What is EMDR?

Eye Movement Desensitisation and Reprocessing (EMDR) was developed in the 1980s by psychologist and researcher Francine Shapiro.  EMDR is well researched and to date it has helped over a million people who have experienced psychological difficulties originating from some kind of traumatic experience such as rape, abuse, childhood neglect, violence, natural disasters, and road traffic accidents.  EMDR has also been proven to be successful in treating other issues such as complicated grief, phobias, anxiety, depression and low self-esteem.

EMDR therapy is a scientifically supported treatment for PTSD (post-traumatic stress disorder) recommended by numerous organisations internationally such as the World Health Organisation and NICE (National Institute of Care and Health Excellence). It is characterised by standardised procedures and protocols that include a bilateral sensorial stimulation (repeated eye movements, gentle hand tapping or auditory cues) aimed at processing and working through memories of trauma and other adverse life experiences.
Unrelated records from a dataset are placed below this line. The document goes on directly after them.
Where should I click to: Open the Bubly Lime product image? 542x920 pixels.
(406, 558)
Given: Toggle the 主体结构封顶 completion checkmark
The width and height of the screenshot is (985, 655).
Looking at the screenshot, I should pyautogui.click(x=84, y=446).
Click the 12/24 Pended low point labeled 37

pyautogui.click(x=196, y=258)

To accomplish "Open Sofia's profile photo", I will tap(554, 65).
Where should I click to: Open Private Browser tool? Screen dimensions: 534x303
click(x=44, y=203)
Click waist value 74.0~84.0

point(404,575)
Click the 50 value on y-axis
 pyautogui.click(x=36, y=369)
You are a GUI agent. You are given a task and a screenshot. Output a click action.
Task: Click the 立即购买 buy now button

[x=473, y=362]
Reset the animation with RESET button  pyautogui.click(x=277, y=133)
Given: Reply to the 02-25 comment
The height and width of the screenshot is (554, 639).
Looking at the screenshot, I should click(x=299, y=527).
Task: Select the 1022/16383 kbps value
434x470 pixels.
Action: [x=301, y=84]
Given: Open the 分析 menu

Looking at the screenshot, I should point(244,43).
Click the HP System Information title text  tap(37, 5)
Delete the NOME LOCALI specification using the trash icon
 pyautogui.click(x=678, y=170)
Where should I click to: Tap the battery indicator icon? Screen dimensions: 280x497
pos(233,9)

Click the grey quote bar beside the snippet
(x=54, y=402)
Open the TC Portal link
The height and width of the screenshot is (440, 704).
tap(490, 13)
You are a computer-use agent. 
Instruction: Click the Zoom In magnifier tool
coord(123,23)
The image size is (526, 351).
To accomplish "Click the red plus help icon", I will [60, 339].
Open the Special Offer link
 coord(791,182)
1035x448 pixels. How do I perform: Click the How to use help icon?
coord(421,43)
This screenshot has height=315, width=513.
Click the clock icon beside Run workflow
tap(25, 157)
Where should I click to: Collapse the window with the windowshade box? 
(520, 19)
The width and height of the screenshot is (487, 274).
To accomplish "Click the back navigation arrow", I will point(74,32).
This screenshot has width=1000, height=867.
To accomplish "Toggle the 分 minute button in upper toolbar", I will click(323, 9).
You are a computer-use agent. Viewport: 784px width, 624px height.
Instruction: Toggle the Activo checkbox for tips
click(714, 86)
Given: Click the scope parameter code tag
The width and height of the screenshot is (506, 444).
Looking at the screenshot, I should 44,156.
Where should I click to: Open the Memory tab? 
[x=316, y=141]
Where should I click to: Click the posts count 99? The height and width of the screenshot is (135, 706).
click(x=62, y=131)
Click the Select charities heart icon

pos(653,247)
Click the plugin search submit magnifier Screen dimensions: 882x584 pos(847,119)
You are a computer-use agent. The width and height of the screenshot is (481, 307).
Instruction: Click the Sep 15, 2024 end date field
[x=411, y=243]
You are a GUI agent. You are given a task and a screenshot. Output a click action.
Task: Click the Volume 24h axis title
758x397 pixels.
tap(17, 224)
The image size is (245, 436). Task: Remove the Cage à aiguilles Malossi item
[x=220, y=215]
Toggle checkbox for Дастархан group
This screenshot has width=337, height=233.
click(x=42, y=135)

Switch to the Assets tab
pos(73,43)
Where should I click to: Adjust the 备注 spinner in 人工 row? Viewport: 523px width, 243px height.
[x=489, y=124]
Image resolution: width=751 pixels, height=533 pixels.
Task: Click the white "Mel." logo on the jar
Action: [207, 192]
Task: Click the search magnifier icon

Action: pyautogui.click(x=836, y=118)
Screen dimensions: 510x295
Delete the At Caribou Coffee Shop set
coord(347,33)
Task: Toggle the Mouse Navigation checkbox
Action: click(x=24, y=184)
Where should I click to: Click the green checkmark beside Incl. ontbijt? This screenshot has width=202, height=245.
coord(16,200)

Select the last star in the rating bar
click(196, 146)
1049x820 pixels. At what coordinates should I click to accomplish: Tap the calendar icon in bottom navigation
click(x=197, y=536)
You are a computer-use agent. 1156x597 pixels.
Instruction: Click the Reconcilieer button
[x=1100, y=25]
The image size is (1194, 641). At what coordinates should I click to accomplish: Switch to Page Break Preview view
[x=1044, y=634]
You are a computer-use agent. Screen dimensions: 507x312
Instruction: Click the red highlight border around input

What is a traumatic memory?

Normally, we process difficult experiences naturally; it takes time but gradually the distressing feelings are less frequent and less intense until they become an integrated part of our life story without disrupting our day-to-day lives. However, when we are severely traumatised, either by an overwhelming event or by being repeatedly subjected to distress, this healing process may become overloaded, leaving the original disturbing experiences unprocessed. These unprocessed memories can be stored in the brain in a ‘raw’ form where they can be continually triggered when we experience events that remind us, consciously or unconsciously, of the original experience.  This is called an unresolved or ‘traumatic’ memory.

How does EMDR work?

Researchers are still unclear of how EMDR works so successfully but the theory is that EMDR activates each individual’s self-healing system.  It is thought that the bilateral stimulation accesses parts of the brain responsible for processing and integrating memories, and that this may be a similar process to that which occurs during the REM (rapid eye movement) dream stage of sleep.

How many sessions will I need?

The number of sessions of EMDR needed will vary according to the complexity of the issues involved. In general, the more isolated the traumatic memory being treated, the shorter the treatment tends to be.

What can I expect to experience during EMDR?

Some of us experience high levels of emotional and physical sensations that accompany the distressing unresolved memories that are being reprocessed.  EMDR does not cause these sensations, rather it is our own body and brain “digesting” and releasing the old memory in its attempt to heal and integrate itself.  Sometimes other material in the form of memories, thoughts, feelings, and dreams may continue to emerge between sessions.  This is normal and can be addressed in the following therapy session.

EMDR is a structured, client-centred approach, and you are always in control. EMDR is not a form of hypnosis and you are aware of what is happening at all times.

The research

There have been over 24 controlled studies supporting the efficacy of EMDR, making it the most thoroughly researched method in the treatment of trauma. The most recent studies with people suffering from a range of events such as rape, combat, bereavement, accidents, natural disasters, etc. have found that 84 – 90% of the participants no longer had Post-traumatic Stress Disorder following EMDR treatment.

A study conducted at Kaiser Permanente has reported that 100% of single-trauma victims and 77% of multiple-trauma victims no longer had PTSD after a mean of six 50-minute EMDR therapy sessions.